Juden und Muslime sprechen über gegenseitige Vorurteile

Frankfurt a.M. (epd). Juden und Muslime sind in Frankfurt am Main zusammengekommen, um über den Abbau gegenseitiger Vorurteile zu sprechen. In jüdischen Gemeinden wachse das Bewusstsein, dass Juden und Muslime in manchen Fragen in einem Boot säßen, sagte der interreligiöse Beauftragte des Landesverbands jüdischer Gemeinden in Hessen, Jehoschua Ahrens, am Montag auf einer Konferenz der Bildungsstätte Anne Frank. Allerdings gebe es auch Vorbehalte und Unsicherheit, in welche Richtung sich islamische Gemeinden angesichts wachsender Judenfeindschaft entwickelten.

Für einen Dialog stelle die zersplitterte Organisation der Muslime ein Problem dar, sagte der Darmstädter Rabbiner. Die jüdischen Gemeinden wüssten häufig nicht, mit wem sie sprechen sollten. Das islamische Leben in Deutschland sei von unten gewachsen, erklärte der Frankfurter Islamwissenschaftler Bekim Agai. Jüdische Gemeinden sollten zunächst das Gespräch vor Ort mit einzelnen Moscheegemeinden suchen. Inzwischen sähen auch Muslime, dass sie mit Juden Interessen teilten, wenn es etwa um Konflikte mit der Mehrheitsgesellschaft wegen religiöser Riten oder der Sichtbarkeit des religiösen Bekenntnisses gehe.

Agai wies darauf hin, dass Menschen, die sich diskriminiert fühlten, Gefahr liefen, selbst andere zu diskriminieren. Dagegen helfe es, wenn Lehrkräfte die Struktur von "gruppenbezogener Menschenfeindlichkeit" aufdeckten, sagte Agai. Durch mehr Bildung und Begegnungen könnten Vorurteile unter Schülern abgebaut werden, stimmte Ahrens zu. Er schlug vor, dass Religionslehrer Rabbiner und Imame zusammen in die Schule einladen, Schüler eine Synagoge und eine Moschee besuchen oder Studenten sich an religiösen Feiertagen gegenseitig einladen. 

An der Schule meinten Lehrkräfte von multiethnischen Klassen häufig, sie müssten erst über antimuslimischen Rassismus sprechen, bevor sie den Antisemitismus gegen Juden thematisieren dürften, sagte die pädagogische Leiterin der Bildungsstätte Anne Frank, Saba-Nur Cheema. Das eine dürfe aber nicht gegen das andere aufgerechnet werden. Antisemitismus müsse gestoppt werden. Die islamistische Konstruktion einer weltumspannenden Gemeinschaft aller Muslime (Umma) sei das Gleiche wie die völkische Ideologie von Rechtsextremisten. Sie führe dazu, dass selbst afghanischstämmige Schüler behaupteten, hinter den Taliban steckten die Juden. "Denn der Feind ist der Jude."

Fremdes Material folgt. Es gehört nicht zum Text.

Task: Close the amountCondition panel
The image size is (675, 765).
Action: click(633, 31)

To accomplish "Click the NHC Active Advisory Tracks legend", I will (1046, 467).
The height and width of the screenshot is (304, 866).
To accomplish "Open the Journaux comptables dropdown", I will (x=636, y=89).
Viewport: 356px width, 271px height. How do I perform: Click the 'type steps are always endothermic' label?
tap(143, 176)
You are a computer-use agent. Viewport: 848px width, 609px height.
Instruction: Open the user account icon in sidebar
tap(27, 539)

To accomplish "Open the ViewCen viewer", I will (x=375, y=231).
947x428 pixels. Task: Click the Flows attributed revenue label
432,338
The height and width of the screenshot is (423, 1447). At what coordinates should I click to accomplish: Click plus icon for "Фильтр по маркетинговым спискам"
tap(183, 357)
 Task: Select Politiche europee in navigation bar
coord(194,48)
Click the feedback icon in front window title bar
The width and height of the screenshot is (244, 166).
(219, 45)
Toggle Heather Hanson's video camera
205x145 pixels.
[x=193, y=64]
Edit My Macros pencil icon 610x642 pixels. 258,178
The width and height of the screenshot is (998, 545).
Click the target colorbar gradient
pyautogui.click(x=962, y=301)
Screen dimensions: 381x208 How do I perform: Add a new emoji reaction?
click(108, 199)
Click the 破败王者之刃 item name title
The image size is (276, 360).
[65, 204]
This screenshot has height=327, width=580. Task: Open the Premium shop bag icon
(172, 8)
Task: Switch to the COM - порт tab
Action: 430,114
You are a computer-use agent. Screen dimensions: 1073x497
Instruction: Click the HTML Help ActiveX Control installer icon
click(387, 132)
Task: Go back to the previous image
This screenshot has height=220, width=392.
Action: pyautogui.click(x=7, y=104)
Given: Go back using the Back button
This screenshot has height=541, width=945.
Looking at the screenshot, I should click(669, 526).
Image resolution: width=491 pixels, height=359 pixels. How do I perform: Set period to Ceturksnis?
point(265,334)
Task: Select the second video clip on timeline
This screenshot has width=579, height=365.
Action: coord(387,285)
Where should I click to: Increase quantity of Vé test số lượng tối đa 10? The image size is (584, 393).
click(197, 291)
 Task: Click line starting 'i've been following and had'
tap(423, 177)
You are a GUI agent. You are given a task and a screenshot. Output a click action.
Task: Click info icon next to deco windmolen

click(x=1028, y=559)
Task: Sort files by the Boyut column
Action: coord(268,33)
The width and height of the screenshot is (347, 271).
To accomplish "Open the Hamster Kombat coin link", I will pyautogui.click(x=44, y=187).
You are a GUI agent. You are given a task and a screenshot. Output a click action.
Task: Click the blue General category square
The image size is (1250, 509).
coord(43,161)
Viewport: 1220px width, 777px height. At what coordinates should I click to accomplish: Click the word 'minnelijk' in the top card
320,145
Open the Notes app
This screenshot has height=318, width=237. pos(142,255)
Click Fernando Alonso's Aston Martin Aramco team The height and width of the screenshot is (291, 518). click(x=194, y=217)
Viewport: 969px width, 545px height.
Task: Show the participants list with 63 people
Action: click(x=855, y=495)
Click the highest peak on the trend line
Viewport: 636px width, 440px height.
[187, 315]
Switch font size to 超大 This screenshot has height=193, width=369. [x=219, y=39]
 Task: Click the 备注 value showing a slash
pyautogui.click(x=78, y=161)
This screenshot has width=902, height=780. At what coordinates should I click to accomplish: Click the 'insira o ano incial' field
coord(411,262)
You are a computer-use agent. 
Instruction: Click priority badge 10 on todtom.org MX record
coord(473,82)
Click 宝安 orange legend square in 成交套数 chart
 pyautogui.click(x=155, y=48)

Die Islamwissenschaftlerin und Religionspädagogin Lamya Kaddor erläuterte, dass die Studie "Extreme Out" in Dinslaken und Duisburg unter Schülern ein bedeutendes Maß an antisemitischen Vorurteilen aufgedeckt habe, das bei muslimischen Schülern noch höher war als bei anderen. Ein Drittel der Zwölftklässler eines Gymnasiums habe nichts über die Judenverfolgung durch die Nationalsozialisten gewusst, auch hier sei der Anteil der Muslime höher gewesen. Diese rechtfertigten ihre antisemitischen Einstellungen dadurch, dass sie sich selbst als Opfer von Islamfeindlichkeit bezeichneten.

Persönliche Beziehungen und Freundschaften führten zu einer Abnahme von Islamfeindlichkeit, fand Kaddor in einer Studie zu diesem Thema unter Schülern heraus. Die Mitgliedschaft in einer religiös gemischten Schulklasse allein reiche nicht aus. Lehrkräfte müssten mehr Wissen über den Islam vermitteln und viel stärker Gespräche zwischen den unterschiedlichen Schülern moderieren, sagte Kaddor. Die Konferenz wurde gemeinsam von der Bildungsstätte Anne Frank und dem Amt für multikulturelle Angelegenheiten der Stadt Frankfurt ausgerichtet.